E novamente fui para a Agrobrasília, a grande feira internacional dos Cerrados, do tamanho de uma pequena cidade e que me rende algumas toneladas de trabalho nas semanas anteriores. Trabalho com várias peças de sinalização que vão para o estande da Embrapa e, como designer, é sempre interessante visitar para entender melhor como o material é empregado e como ele funciona no mundo real, além do ambiente de escritório de sempre. Por exemplo, uma faixa de 5 metros tem um peso muito maior que a tela de computador consegue descrever. O reflexo do sol, o vento, o público interagindo, tudo interfere o material. Sair do escritório e ver o seu trabalho pronto no ambiente real não é apenas uma massagem de ego para o designer gráfico, mas um feedback in loco e essencial.

Quanto à minha outra razão para visitar a feira, posso dizer que é um evento em que minha participação já está se tornando tradicional.  Afinal, participei dele em 2014 e 2015 e até tive visita de gente que veio nos anos anteriores. Levar um jogo sobre o Cerrado para uma feira internacional sobre agricultura no Cerrado continua sendo uma boa experiência.Esse foi mais um ano de aplicações do que descobertas: continuei a minha parceria com a UnB, o que me rende um público com perfil muito mais próximo do estou procurando que o público frequentador do estande da Embrapa; chamadas na rádio interna do evento também fazem maravilhas em termos de divulgação, eu que presto pouca atenção ao rádio sempre fico surpreso com isso.

Infelizmente estamos num ano de crise e essa também cobrou seu preço por lá, os estandes foram um pouco menores e eu mesmo trabalhei só por um dia dessa vez. Mas, ainda assim, a experiência continua valendo a pena. Tive uns 21 jogadores, de adultos a crianças de 5 anos e todas gostaram da experiência. O que demanda um bom grau de flexibilidade do facilitador e também é um bom exercício para meus projetos futuros.

Baseado nas experiências anteriores e lembrando que dessa vez não teria os bolsistas que tive no ano passado tomei cuidado para não dar um passo maior que as pernas como facilitador. Atender mais gente que o devido acabava limitando a experiência, o que era muito desgastante para mim e tornava o jogo menos interessante para os jogadores. Assim, trabalhei com dois grupos de jogos: um de 5 pessoas e outros de 2. Houve apenas um momento em que atendi 7 pessoas de uma vez, mas as coisas funcionaram muito melhor do que se tivesse que atender até 12 pessoas de uma vez. Ironicamente foi o momento em que também tive mais pessoas assistindo, o que reforça a necessidade de se trabalhar em grupo e não apenas solo, mas creio que aproveitei bem, porque a descrição do que acontecia no jogo acabava funcionando como uma aula expositiva informal. O que só confirma minha impressão de que a melhor propaganda de um jogo é ele sendo jogado.

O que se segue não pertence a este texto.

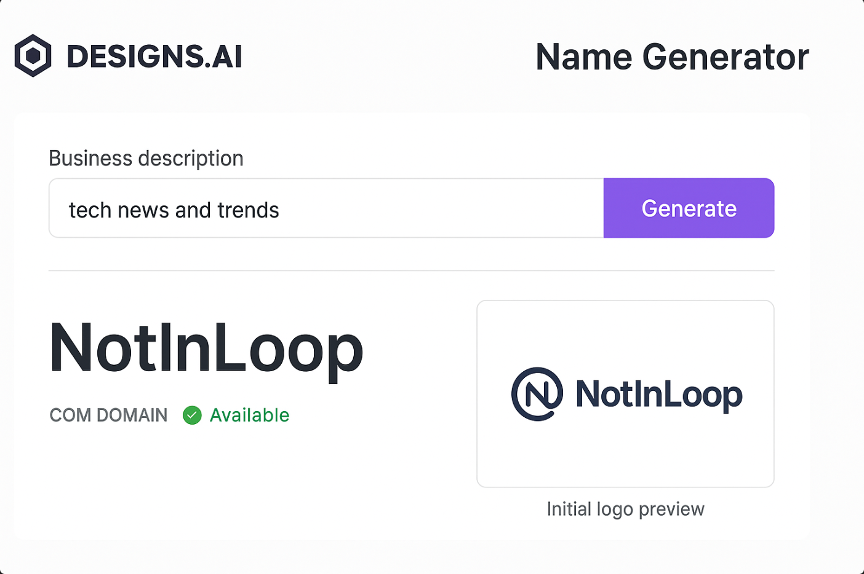Click the horizontal divider below the input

E assim se seguiram minha manhã e tarde, acabei almoçando apenas um pastel rápido e passei a maior parte do tempo em pé e bebendo muita água para compensar a garganta secando de tanto falar. Sim, é cansativo, já está na hora de assumir afazeres mais complexos mas eu confesso que adoro fazer esse trabalho. Seja pela aprendizagem, pela diversão, pelo networking ou simplesmente pela oportunidade de ver tanta gente diferente. Ver a faísca da aprendizagem funcionando é o meu inseto recém descoberto se fosse entomologista, minha nova estrela se fosse astrônomo, minha nova proteína se fosse bioquímico. Mas ainda assim, espero curioso pelo ano que vem e as descobertas que o projeto deve trazer. Se tudo der certo minha participação na Agrobrasília e em outras feiras deve ter algumas mudanças importantes no futuro.